Le but final de l’évolution est l’anarchie, c’est-à-dire l’élimination radicale du principe d’autorité.
Et, comme Proudhon — ici, nous touchons le cœur du débat — comme Proudhon, Jean Grave n’admet point qu’on emploie pour le combat d’autres principes qu’après la victoire. La société anarchique doit s’élaborer comme elle devra plus tard fonctionner, c’est-à-dire qu’entre les autonomies individuelles, il ne peut, il ne doit y avoir d’autre lien que la communauté des tendances et des aspirations.
Voilà ce que — de 1887 à 1893 — Jean Grave répondra à tous ceux qui le consulteront.
De telles conceptions, je vous le disais, messieurs, n’ont d’accès qu’auprès des intellectuels. Les impulsifs n’y voient pas grand’chose. Et rien n’est amusant comme la correspondance — cette correspondance de conjurés ! — qui s’établit entre la Révolte et un grand nombre d’anarchistes.
De toutes parts on écrit à Jean Grave : « Mais, si nous voulons la victoire, organisons-nous ! associons-nous ! entendons-nous ! » Ces trois mots sont le fond des récriminations. Mais Jean Grave est un intransigeant, c’est un doctrinaire, sa doctrine ne fléchit pas, et son principe est un rempart qu’aucune considération pratique ne renverse. On s’irrite contre lui, car on sent qu’il est un cerveau, on s’aigrit, on le traite d’utopiste, de docteur, de pion — épithète que, d’ailleurs, il partage avec un ministre — de jésuite, — ce qui prouve, Monsieur l’Avocat général, que, si l’on est toujours l’anarchiste, on est toujours aussi le jésuite de quelqu’un ! (Hilarité).

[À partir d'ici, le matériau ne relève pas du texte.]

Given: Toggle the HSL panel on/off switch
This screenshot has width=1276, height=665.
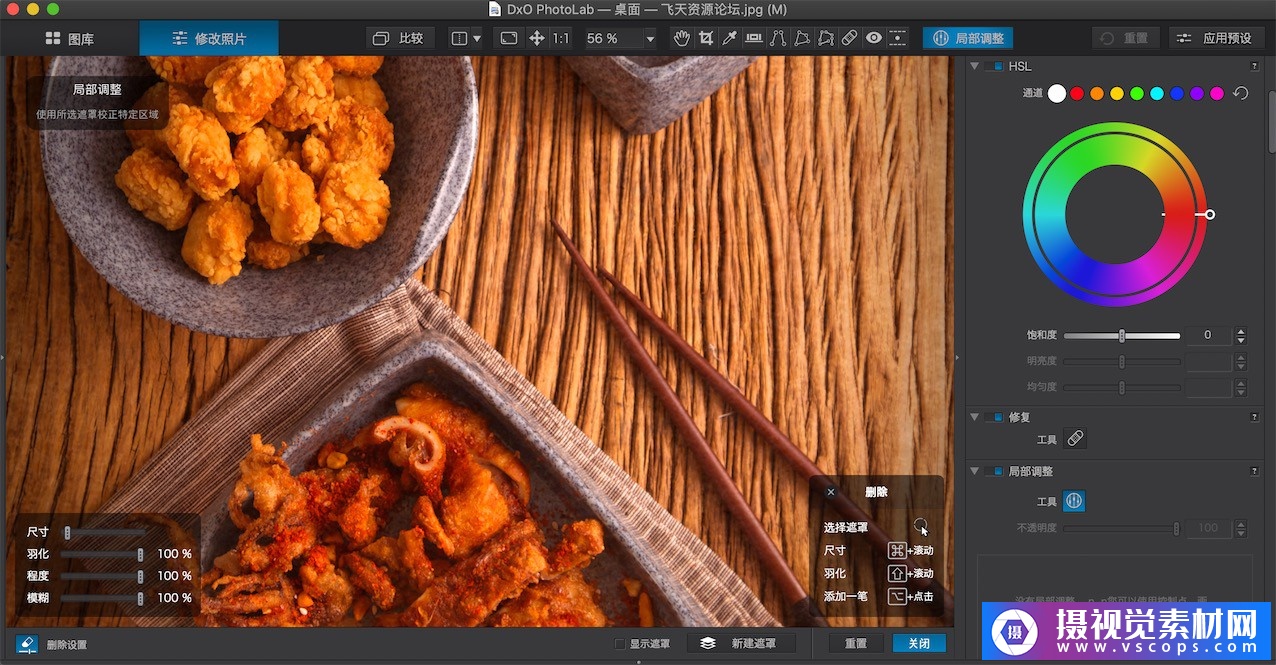Looking at the screenshot, I should click(992, 66).
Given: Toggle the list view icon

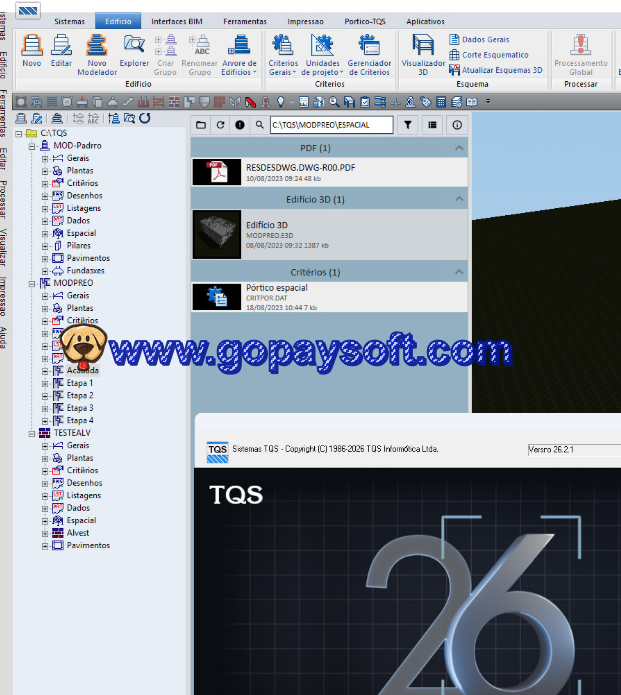Looking at the screenshot, I should 432,125.
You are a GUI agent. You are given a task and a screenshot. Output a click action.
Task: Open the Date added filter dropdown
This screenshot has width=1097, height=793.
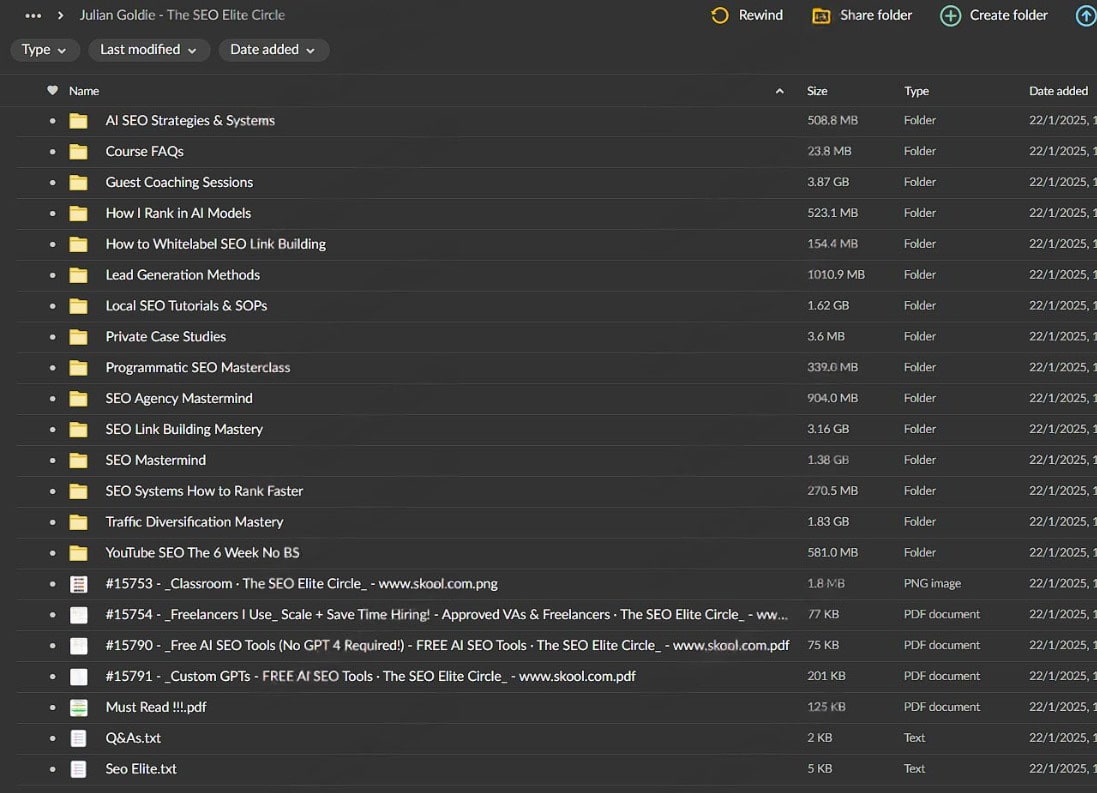(x=272, y=50)
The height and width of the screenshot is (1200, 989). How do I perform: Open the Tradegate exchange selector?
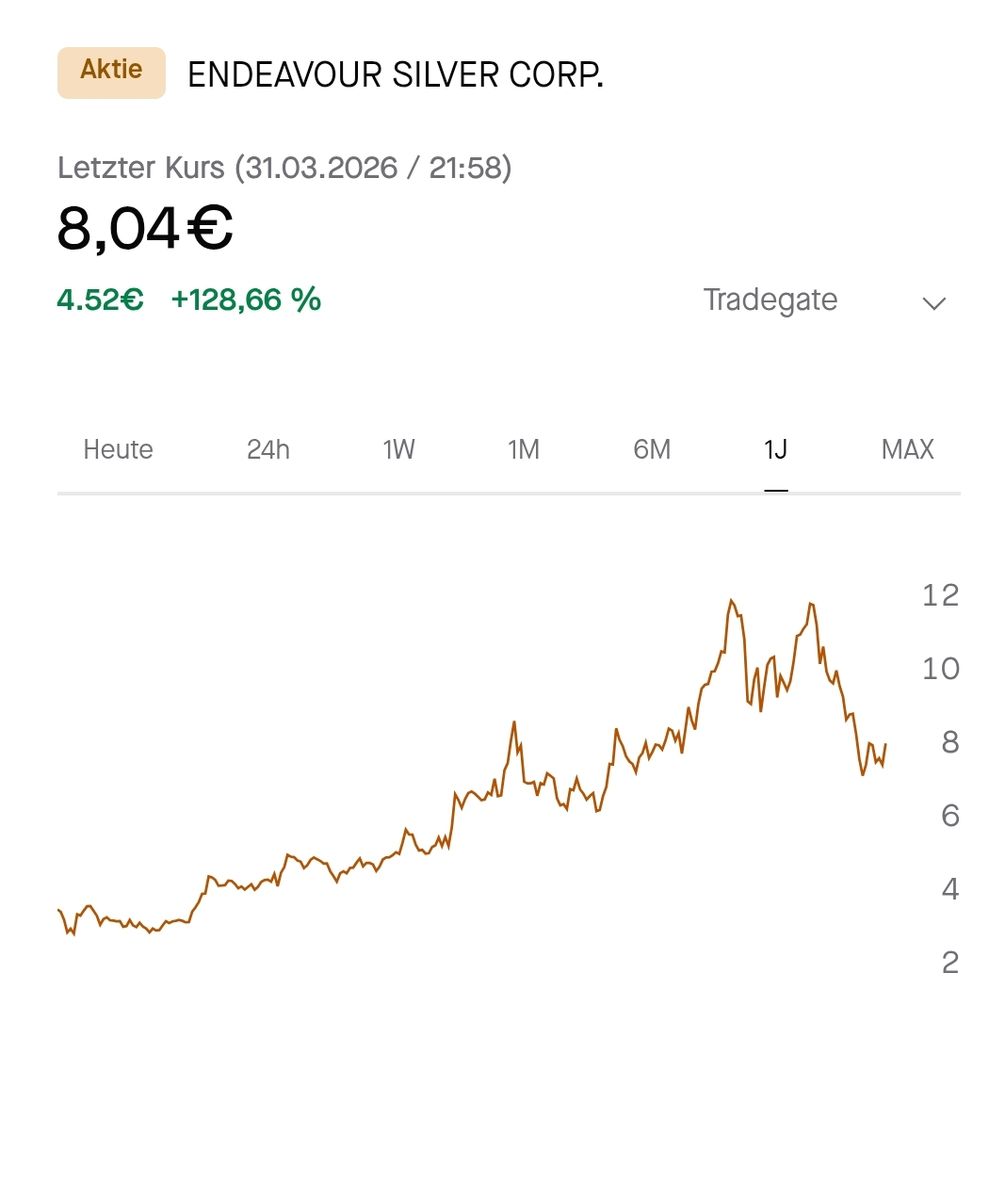click(x=770, y=300)
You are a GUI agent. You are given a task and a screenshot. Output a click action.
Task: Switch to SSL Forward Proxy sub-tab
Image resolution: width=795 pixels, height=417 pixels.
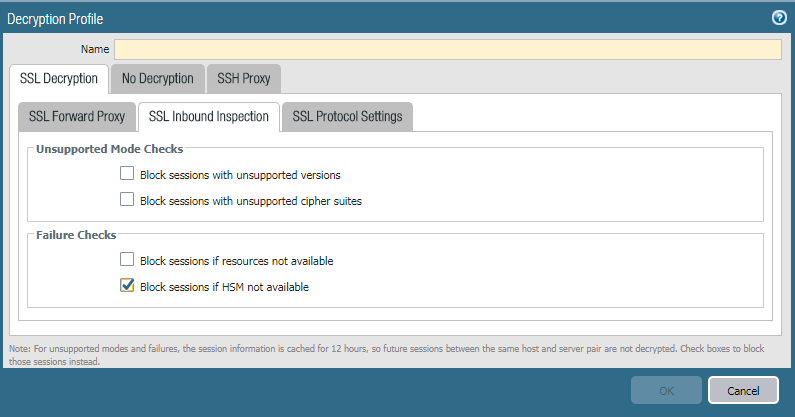(77, 117)
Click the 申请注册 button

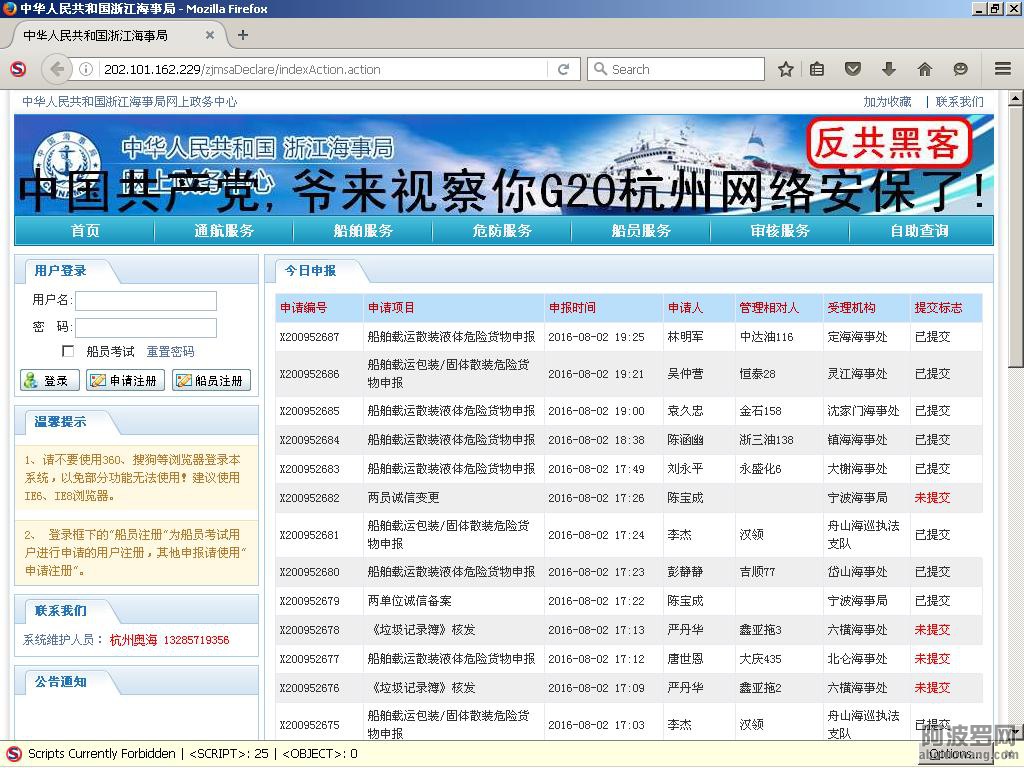[x=125, y=381]
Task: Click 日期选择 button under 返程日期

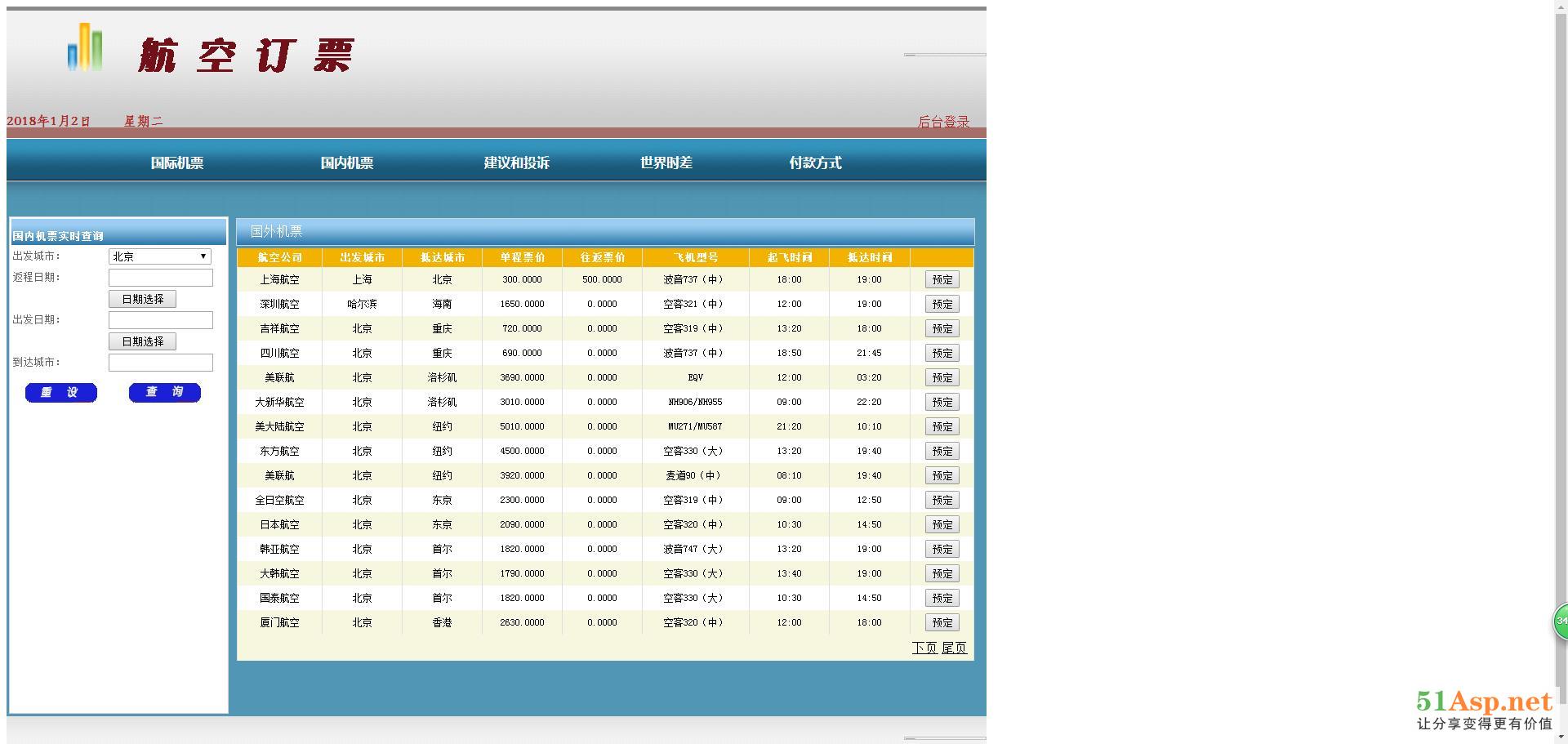Action: click(x=142, y=299)
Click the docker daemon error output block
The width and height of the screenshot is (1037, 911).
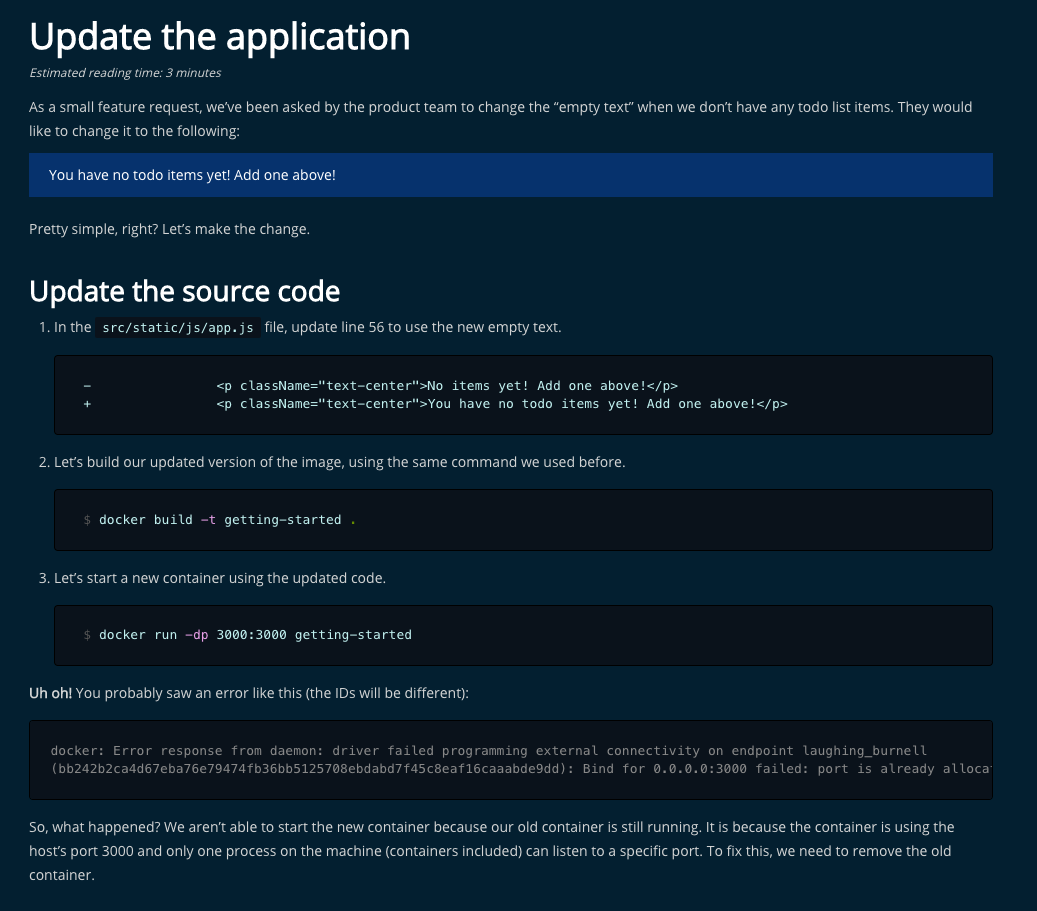pyautogui.click(x=511, y=760)
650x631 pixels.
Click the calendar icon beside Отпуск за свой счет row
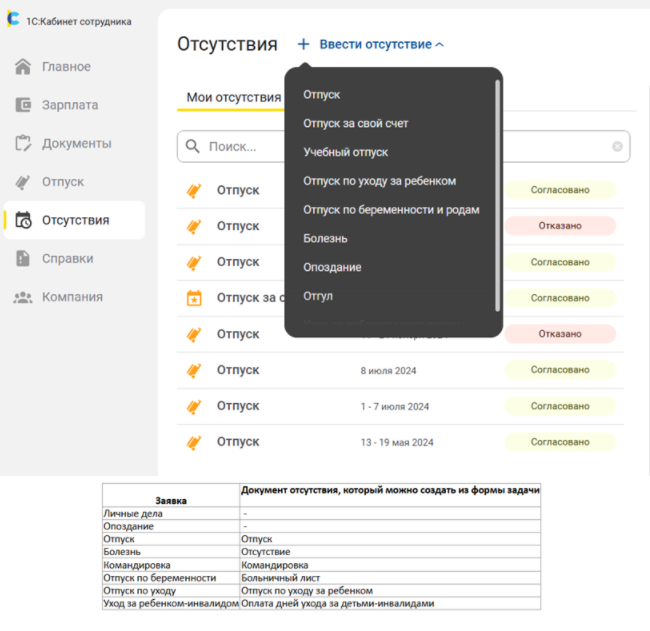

Vains efforts ! A tout, Grave oppose le non possumus du doctrinaire, de sorte que, non seulement on ne s’organise pas en vue d’actes pratiques auxquels le journal La Révolte est toujours resté étranger, mais que, même dans le domaine des idées pures, au lieu d’arriver à l’entente, on aboutit, grammaticalement parlant, au défaut d’entente le plus absolu !
Prenez la collection de la 2e année :
Le 30 janvier 1889, les compagnons de Casteljaloux posent la question suivante :
« L’action individuelle peut-elle suffire ? »
Réponse : Oui ! la Révolte ne reconnaît qu’un principe : « l’initiative personnelle », qu’elle qualifie « d’organisation spontanée ».